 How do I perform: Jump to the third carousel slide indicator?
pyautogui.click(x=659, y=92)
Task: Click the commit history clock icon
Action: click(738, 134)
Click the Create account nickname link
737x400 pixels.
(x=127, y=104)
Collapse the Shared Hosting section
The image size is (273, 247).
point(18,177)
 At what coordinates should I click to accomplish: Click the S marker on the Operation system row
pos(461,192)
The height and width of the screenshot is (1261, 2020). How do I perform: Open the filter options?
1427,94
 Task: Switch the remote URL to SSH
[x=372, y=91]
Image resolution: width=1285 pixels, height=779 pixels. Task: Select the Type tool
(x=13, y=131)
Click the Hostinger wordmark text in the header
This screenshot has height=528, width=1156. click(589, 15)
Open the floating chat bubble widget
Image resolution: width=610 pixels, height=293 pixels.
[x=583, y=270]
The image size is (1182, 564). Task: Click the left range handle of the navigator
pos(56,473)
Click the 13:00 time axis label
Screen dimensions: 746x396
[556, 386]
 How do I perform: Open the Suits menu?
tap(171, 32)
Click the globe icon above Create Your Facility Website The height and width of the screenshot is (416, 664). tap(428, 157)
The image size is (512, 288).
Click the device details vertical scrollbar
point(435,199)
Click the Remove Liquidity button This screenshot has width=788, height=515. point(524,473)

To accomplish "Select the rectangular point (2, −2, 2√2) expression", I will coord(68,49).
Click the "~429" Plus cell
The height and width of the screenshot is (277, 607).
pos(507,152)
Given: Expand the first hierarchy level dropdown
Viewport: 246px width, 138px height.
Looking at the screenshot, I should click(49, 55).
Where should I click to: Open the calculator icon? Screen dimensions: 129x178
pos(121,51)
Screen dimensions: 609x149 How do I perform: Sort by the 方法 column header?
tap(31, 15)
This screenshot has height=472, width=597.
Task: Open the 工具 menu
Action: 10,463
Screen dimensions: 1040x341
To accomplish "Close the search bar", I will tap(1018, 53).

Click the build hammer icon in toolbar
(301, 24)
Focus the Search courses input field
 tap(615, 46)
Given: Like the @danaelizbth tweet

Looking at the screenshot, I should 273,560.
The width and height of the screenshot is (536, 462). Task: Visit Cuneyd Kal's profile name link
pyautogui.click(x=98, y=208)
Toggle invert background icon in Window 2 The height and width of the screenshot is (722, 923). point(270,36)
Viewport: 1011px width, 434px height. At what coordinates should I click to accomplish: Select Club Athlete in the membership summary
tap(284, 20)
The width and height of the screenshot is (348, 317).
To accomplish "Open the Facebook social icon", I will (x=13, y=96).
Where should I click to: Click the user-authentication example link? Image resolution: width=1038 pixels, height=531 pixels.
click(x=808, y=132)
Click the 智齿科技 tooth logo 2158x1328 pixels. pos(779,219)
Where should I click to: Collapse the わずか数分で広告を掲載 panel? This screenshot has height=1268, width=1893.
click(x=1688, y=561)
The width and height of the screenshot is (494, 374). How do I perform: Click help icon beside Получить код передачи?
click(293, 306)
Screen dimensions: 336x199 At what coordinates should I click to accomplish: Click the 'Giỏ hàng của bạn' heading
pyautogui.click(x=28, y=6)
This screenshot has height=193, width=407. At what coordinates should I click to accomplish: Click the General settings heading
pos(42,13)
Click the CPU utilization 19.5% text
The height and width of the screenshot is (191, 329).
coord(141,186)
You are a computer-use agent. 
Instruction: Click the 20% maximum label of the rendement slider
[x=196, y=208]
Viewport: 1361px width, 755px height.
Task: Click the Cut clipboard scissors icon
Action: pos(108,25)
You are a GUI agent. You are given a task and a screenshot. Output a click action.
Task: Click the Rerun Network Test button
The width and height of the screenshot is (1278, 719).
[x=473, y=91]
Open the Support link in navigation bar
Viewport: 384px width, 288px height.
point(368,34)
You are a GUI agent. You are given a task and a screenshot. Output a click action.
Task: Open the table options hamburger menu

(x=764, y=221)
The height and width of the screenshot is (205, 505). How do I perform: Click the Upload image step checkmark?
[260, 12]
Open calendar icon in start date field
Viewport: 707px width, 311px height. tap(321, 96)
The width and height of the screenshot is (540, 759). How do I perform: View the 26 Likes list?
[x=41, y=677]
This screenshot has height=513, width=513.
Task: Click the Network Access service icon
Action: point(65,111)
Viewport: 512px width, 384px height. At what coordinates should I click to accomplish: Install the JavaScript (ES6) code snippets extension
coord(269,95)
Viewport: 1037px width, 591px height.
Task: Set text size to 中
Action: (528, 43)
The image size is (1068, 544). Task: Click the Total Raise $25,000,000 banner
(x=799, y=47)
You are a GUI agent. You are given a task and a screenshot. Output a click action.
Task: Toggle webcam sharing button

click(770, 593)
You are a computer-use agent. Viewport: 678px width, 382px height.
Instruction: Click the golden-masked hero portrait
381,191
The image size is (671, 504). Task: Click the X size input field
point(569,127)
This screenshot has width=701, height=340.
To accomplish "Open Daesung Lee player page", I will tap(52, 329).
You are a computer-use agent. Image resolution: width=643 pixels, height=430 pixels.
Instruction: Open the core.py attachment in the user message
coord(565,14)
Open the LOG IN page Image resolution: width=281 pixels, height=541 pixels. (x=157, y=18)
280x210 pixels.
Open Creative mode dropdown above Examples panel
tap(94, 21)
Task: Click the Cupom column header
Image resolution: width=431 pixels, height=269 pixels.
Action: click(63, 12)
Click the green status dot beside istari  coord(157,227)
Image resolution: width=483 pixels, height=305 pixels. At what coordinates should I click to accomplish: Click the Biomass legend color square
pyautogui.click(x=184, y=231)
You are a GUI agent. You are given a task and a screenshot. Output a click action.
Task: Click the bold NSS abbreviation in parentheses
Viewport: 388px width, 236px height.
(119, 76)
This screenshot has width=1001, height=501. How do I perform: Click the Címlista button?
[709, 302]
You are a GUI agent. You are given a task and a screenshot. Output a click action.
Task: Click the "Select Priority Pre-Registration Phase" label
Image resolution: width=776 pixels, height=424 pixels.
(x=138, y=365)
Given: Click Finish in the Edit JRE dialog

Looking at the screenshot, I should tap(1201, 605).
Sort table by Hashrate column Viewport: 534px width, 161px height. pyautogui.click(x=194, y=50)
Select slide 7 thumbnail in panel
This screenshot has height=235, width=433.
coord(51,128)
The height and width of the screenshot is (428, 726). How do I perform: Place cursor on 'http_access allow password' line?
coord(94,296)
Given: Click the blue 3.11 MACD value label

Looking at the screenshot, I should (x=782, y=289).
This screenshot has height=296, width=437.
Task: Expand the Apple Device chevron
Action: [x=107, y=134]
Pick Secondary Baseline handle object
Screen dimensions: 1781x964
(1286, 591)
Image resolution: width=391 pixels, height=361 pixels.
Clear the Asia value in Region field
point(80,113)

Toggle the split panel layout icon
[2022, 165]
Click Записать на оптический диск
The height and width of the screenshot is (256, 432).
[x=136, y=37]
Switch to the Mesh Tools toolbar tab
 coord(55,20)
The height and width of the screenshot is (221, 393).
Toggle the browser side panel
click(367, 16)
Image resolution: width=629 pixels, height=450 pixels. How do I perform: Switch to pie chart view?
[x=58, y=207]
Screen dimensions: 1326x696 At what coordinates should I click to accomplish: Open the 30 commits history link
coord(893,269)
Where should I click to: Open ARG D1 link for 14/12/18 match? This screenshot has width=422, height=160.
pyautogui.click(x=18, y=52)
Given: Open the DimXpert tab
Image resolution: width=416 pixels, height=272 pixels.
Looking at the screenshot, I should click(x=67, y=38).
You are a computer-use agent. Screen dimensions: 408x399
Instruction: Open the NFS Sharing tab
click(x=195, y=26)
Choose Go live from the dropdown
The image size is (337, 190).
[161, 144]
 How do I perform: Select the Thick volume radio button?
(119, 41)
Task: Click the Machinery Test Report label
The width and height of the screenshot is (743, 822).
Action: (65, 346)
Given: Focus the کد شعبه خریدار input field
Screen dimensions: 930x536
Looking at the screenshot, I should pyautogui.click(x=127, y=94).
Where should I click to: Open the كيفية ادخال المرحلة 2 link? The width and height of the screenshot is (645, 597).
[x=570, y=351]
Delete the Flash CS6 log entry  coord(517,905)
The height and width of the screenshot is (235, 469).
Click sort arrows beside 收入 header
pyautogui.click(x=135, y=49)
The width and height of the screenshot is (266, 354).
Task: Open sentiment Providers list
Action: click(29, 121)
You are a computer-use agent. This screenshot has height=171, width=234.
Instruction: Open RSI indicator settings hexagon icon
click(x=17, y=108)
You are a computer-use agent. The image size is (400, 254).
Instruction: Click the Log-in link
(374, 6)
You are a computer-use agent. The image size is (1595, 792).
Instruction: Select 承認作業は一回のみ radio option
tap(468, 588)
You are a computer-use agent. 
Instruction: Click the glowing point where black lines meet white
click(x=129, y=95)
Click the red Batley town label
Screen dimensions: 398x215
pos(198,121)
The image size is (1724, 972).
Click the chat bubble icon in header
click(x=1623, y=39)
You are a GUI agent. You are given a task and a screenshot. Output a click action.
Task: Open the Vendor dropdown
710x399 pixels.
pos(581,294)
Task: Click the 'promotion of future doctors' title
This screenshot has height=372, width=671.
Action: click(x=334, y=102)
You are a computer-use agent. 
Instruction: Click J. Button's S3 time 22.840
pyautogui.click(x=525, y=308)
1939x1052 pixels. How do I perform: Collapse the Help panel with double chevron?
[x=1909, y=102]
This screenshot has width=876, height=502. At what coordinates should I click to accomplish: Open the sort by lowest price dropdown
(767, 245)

**GIVEN TASK:** Rewrite the lines starting with the line that contains "Viewport: 1011px width, 434px" and going on through the line that contains "point(368,34)", changing "heading" to "title" and leaving everything else as it is.

**RESULT OF THIS EXERCISE:**
Viewport: 1011px width, 434px height. At what coordinates should I click to accomplish: Select Club Athlete in the membership summary
tap(284, 20)
The width and height of the screenshot is (348, 317).
To accomplish "Open the Facebook social icon", I will (x=13, y=96).
Where should I click to: Click the user-authentication example link? Image resolution: width=1038 pixels, height=531 pixels.
click(x=808, y=132)
Click the 智齿科技 tooth logo 2158x1328 pixels. pos(779,219)
Where should I click to: Collapse the わずか数分で広告を掲載 panel? This screenshot has height=1268, width=1893.
click(x=1688, y=561)
The width and height of the screenshot is (494, 374). How do I perform: Click help icon beside Получить код передачи?
click(293, 306)
Screen dimensions: 336x199 At what coordinates should I click to accomplish: Click the 'Giỏ hàng của bạn' title
pyautogui.click(x=28, y=6)
This screenshot has height=193, width=407. At what coordinates should I click to accomplish: Click the General settings title
pos(42,13)
Click the CPU utilization 19.5% text
The height and width of the screenshot is (191, 329).
coord(141,186)
You are a computer-use agent. 
Instruction: Click the 20% maximum label of the rendement slider
[x=196, y=208]
Viewport: 1361px width, 755px height.
Task: Click the Cut clipboard scissors icon
Action: pos(108,25)
You are a GUI agent. You are given a task and a screenshot. Output a click action.
Task: Click the Rerun Network Test button
The width and height of the screenshot is (1278, 719).
[x=473, y=91]
Open the Support link in navigation bar
Viewport: 384px width, 288px height.
point(368,34)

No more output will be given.